**DESCRIPTION OF THE TASK:** Leaving out all pictures, return exactly the lines from the one that contains "Where should I" through the end of the data below.

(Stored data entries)
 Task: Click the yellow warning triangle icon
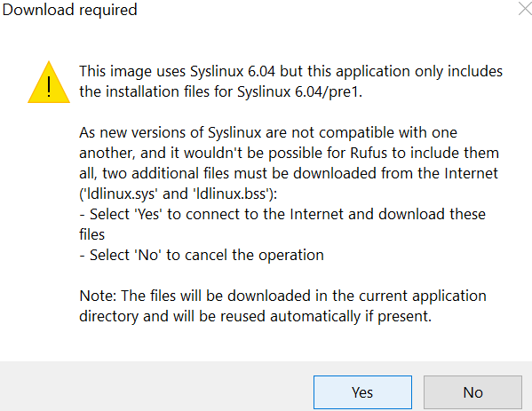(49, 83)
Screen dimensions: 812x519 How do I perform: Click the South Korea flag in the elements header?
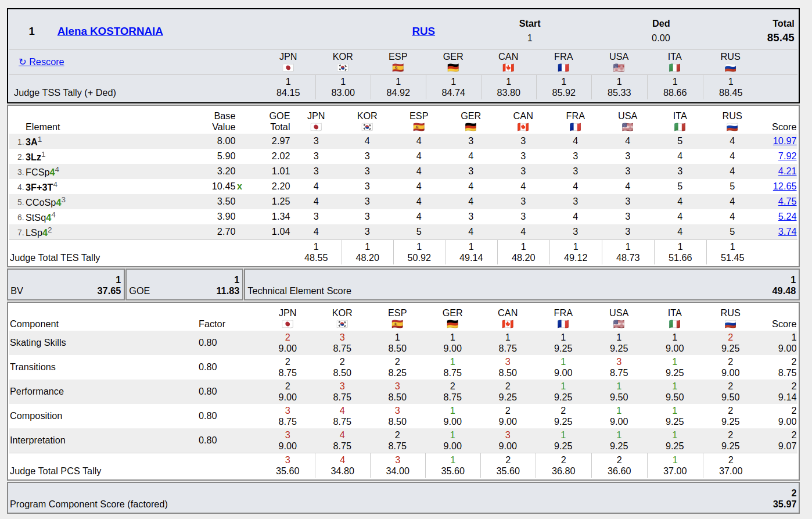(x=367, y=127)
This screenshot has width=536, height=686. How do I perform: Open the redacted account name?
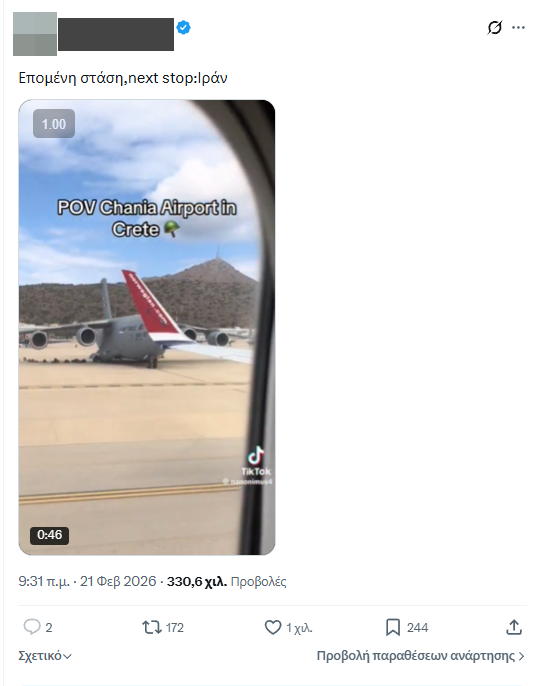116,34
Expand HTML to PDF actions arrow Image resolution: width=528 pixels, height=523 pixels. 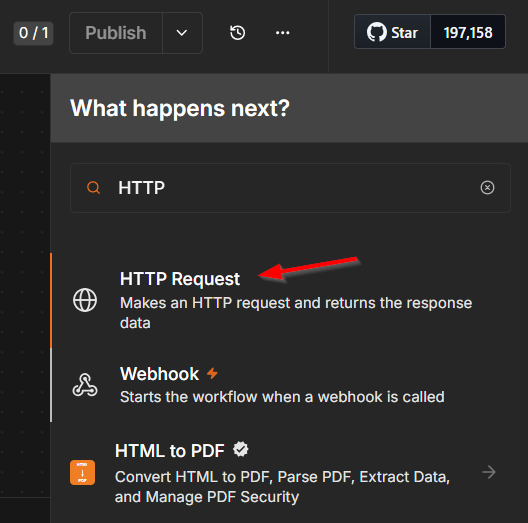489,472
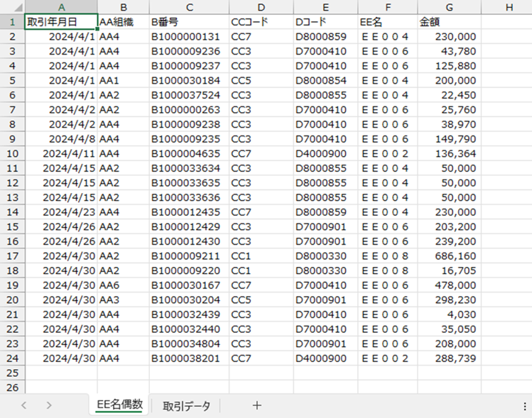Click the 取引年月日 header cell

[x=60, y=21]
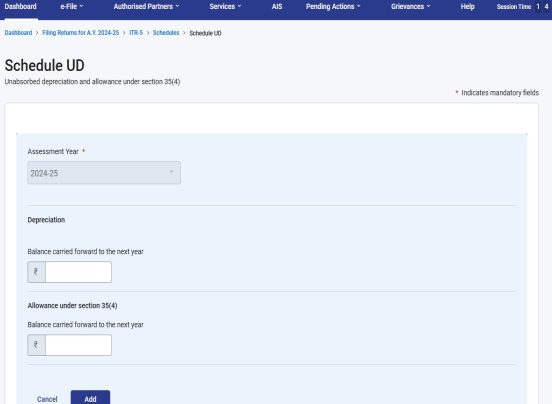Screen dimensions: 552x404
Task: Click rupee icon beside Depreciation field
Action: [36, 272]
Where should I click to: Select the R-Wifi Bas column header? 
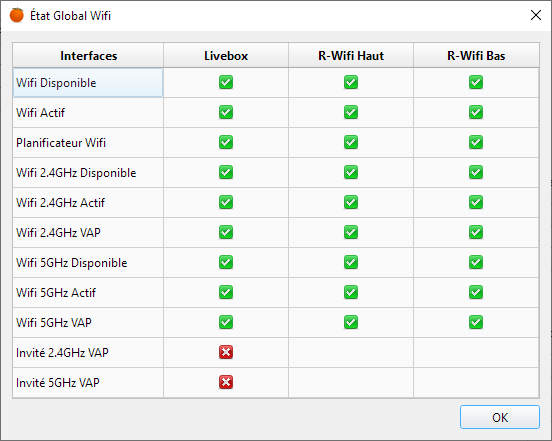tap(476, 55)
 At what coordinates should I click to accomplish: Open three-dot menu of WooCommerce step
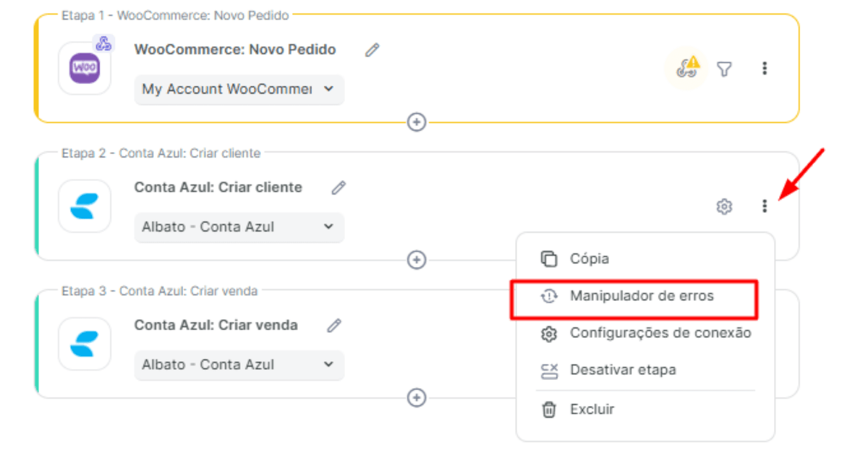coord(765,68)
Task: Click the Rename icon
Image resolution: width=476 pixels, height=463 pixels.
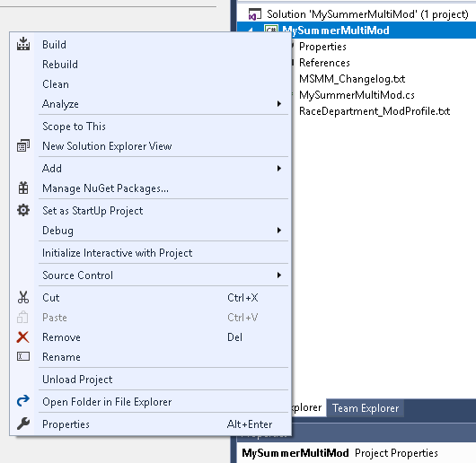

**SOLUTION FOR THIS TASK:**
Where should I click to: Select the R-Wifi Bas column header? 
tap(476, 55)
 At what coordinates should I click to accomplish: Open three-dot menu of WooCommerce step
coord(765,68)
Task: Click the Rename icon
Image resolution: width=476 pixels, height=463 pixels.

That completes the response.